Intranasal teriflunomide microemulsion: An improved chemotherapeutic approach in glioblastoma

Abstract

Glioblastoma multiforme (GBM) is considered to be the most lethal primary brain tumor. Present research work is aimed to formulate teriflunomide (TFM) loaded intranasal (i.n.) mucoadhesive microemulsion (TFM-MME) and determined its efficacy against GBM. Globule size, zeta-potential and entrapment efficiency of developed formulation were found to be 22.81 ± 0.48 nm, −22.62 ± 1.1 mV and 98.88 ± 0.39%, respectively.

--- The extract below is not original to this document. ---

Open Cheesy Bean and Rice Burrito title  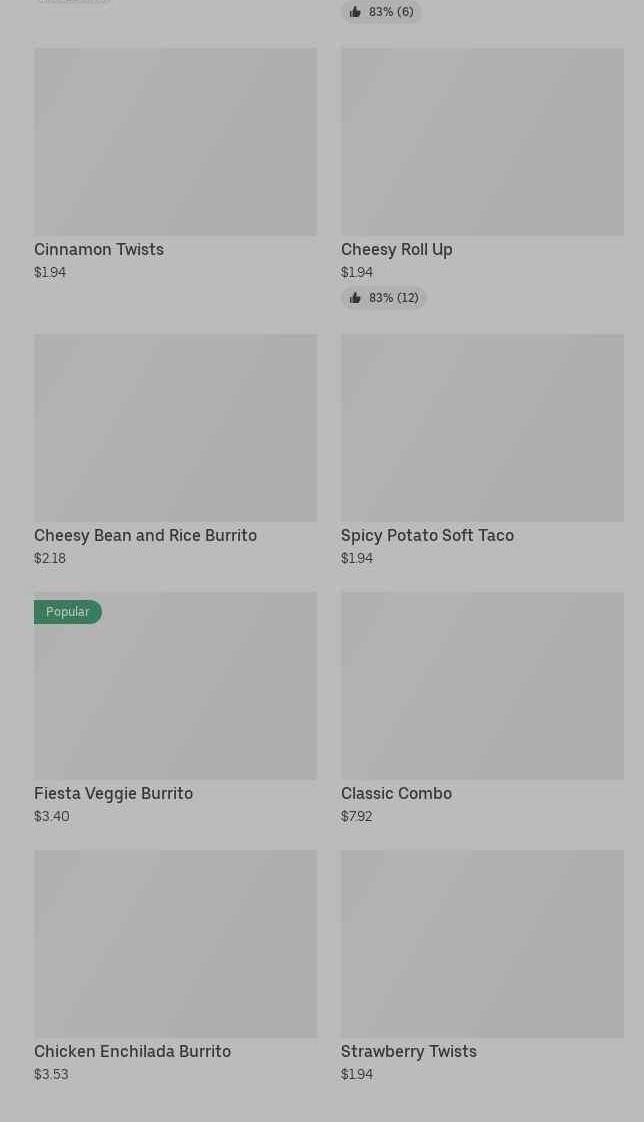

Potential of TFM-MME was investigated in human U-87 multiform glioblastoma (U-87MG) cell line, where 73.2 ± 0.21% cells were destroyed at 160 μg/mL dose of the drug. Finally, Cmax values calculated for technetium (99mTC) labeled TFM in brain through administration of 99mTC-TFM-MME (i.n.) and 99mTC-TFM-ME intravenous (i.v.) using gamma scintigraphy and it was found as 0.62% and 0.41% RA/g, respectively. Thus, results suggested that 99mTC-TFM-MME (i.n.) is able to improve the uptake of TFM in brain approximately by 2-folds than 99mTC-TFM-ME (i.v.). Furthermore, drug targeting index (3.5), targeting efficiency (359.10%), and direct brain transport percentage (72.16%) confirmed drug targeting to the brain via nasal route. Concurrently, TFM-MME formulation didn't reflect any changes in liver biomarkers, hematology, and histopathological examination in experimental animals. Hence, developed nose-to-brain delivery of TFM-MME can be a safe and novel brain targeting tool in brain disorders.